ABOUT THIS EXERCISE: Output, exactly and in full, only the lines from the one containing "Given: Remove the EXFORGE HCT medication row" to the last line of the data. Pictures should not appear.

*** DATA FOR THE TASK ***

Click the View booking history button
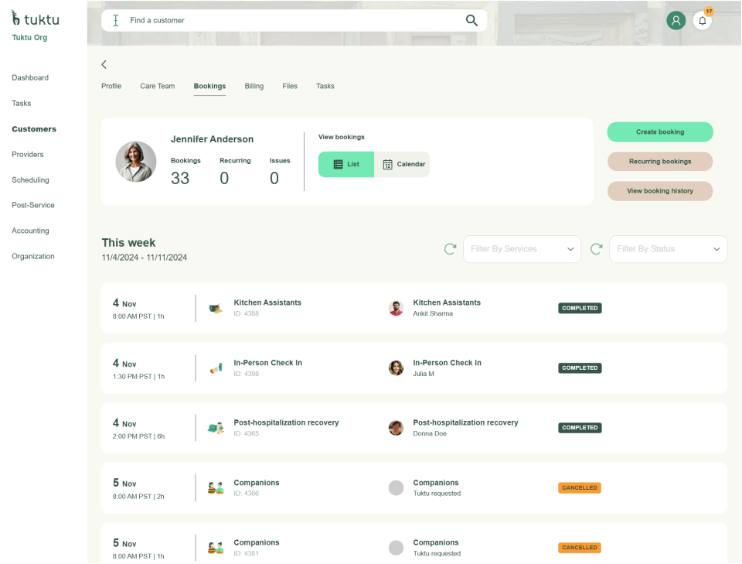(659, 191)
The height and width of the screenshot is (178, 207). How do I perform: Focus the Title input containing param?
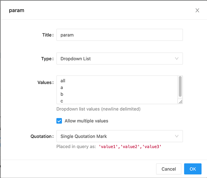point(120,35)
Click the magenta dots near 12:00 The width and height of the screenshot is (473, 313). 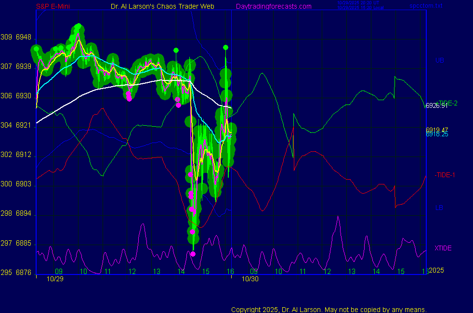click(x=129, y=97)
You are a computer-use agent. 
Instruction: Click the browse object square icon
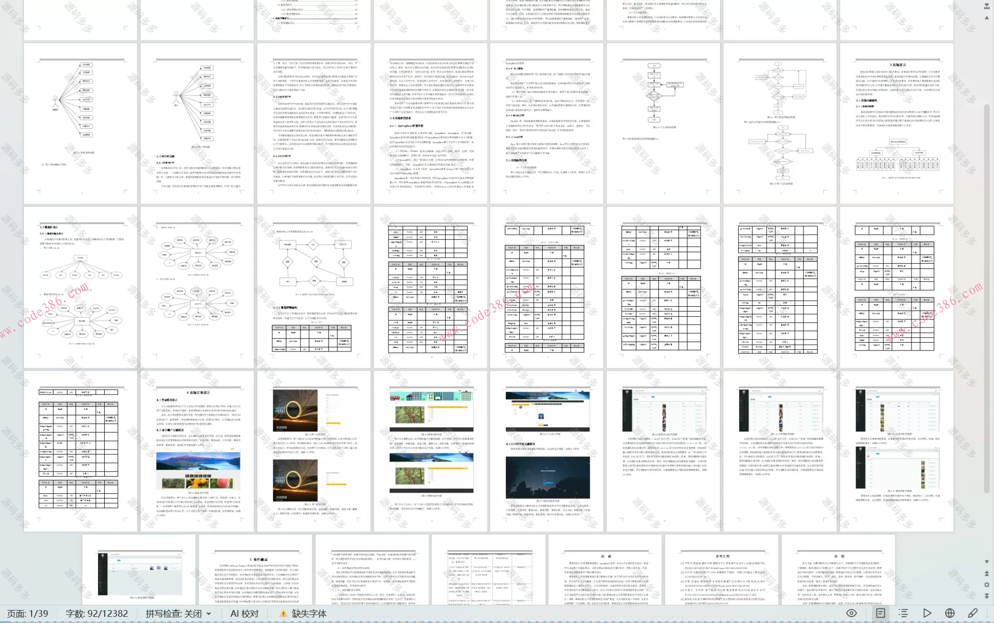point(987,585)
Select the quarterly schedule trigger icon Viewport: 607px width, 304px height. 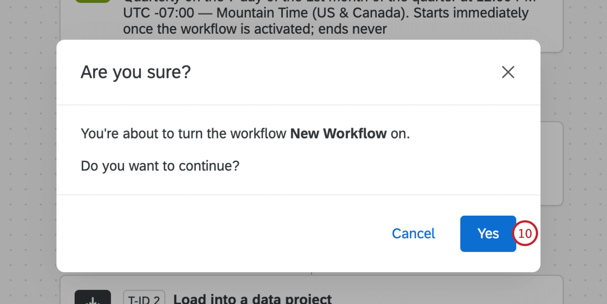pos(93,2)
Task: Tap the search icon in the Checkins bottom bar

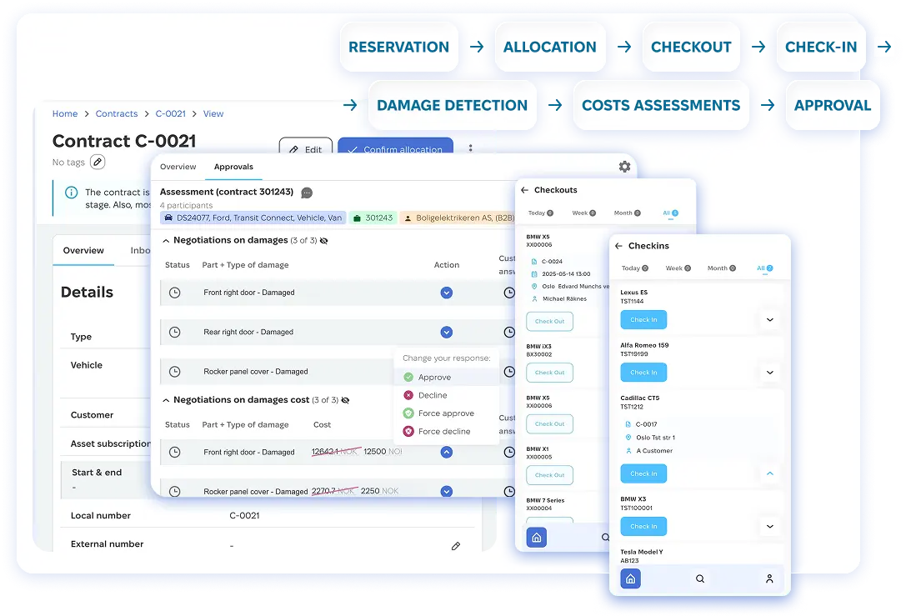Action: tap(700, 578)
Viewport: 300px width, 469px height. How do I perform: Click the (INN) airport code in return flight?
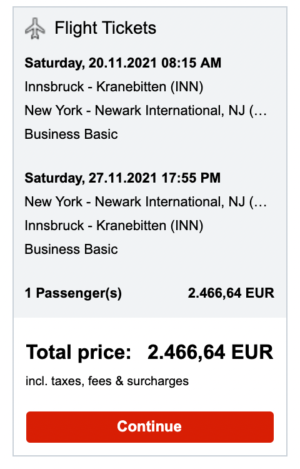point(187,226)
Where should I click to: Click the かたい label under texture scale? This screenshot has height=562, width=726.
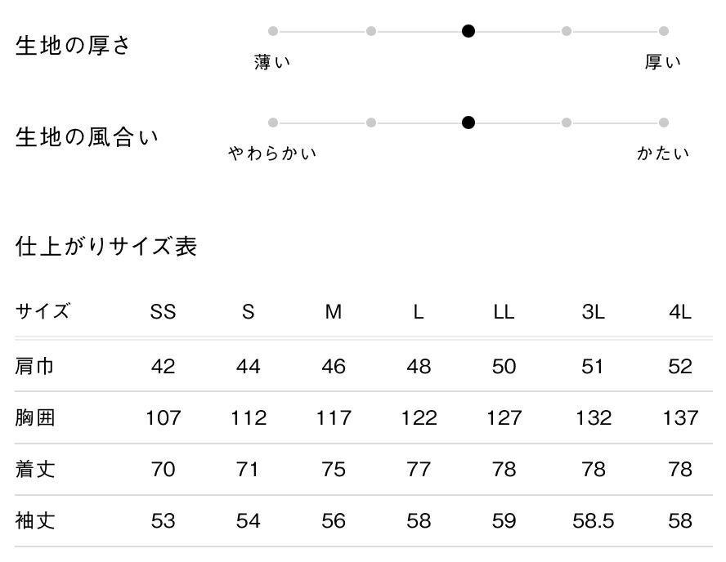(x=663, y=154)
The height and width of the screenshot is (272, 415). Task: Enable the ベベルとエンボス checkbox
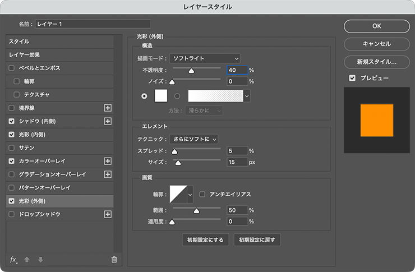pos(12,68)
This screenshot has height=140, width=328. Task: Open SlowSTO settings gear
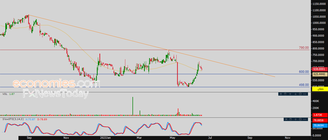300,119
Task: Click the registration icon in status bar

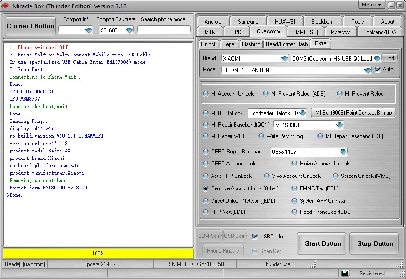Action: 345,273
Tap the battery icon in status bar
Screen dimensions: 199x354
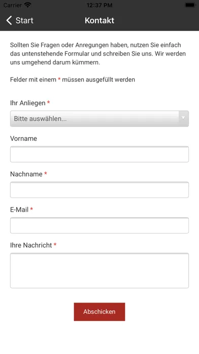click(190, 5)

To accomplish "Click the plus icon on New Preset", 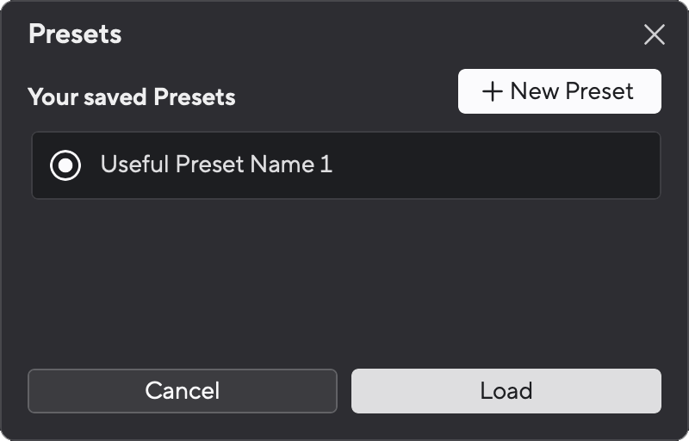I will coord(492,92).
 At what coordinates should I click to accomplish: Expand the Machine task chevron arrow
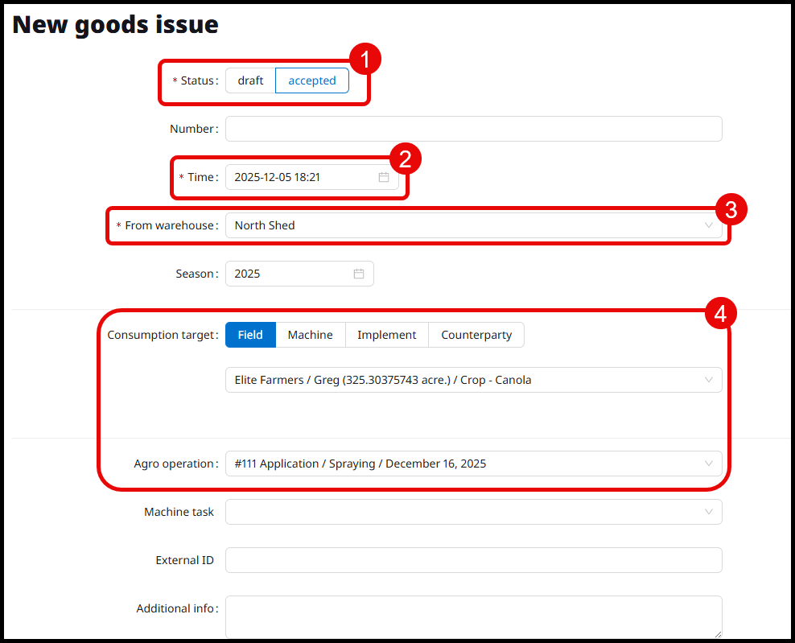(708, 512)
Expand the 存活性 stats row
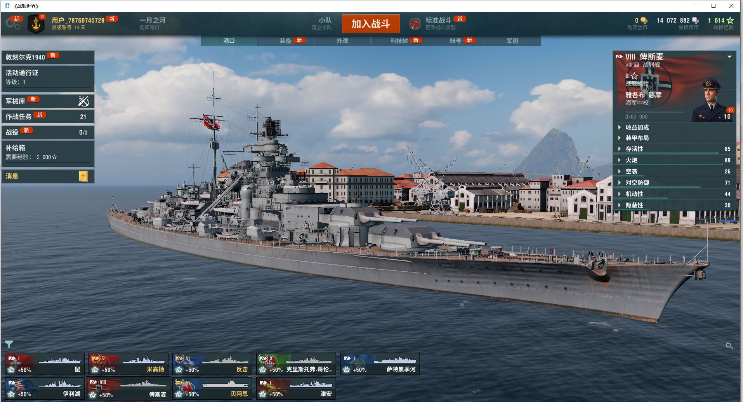743x402 pixels. click(674, 149)
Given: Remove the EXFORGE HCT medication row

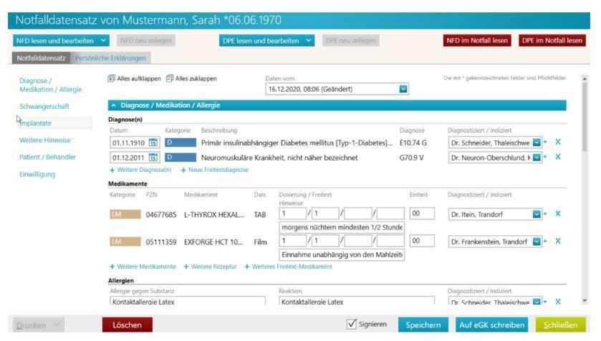Looking at the screenshot, I should [x=558, y=242].
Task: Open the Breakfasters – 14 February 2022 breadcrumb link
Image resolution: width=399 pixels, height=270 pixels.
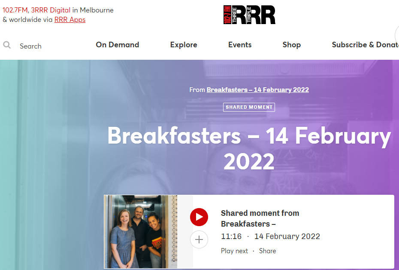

***

SOLUTION:
Given: Remove the EXFORGE HCT medication row

Looking at the screenshot, I should [x=558, y=242].
Task: Open the Breakfasters – 14 February 2022 breadcrumb link
Image resolution: width=399 pixels, height=270 pixels.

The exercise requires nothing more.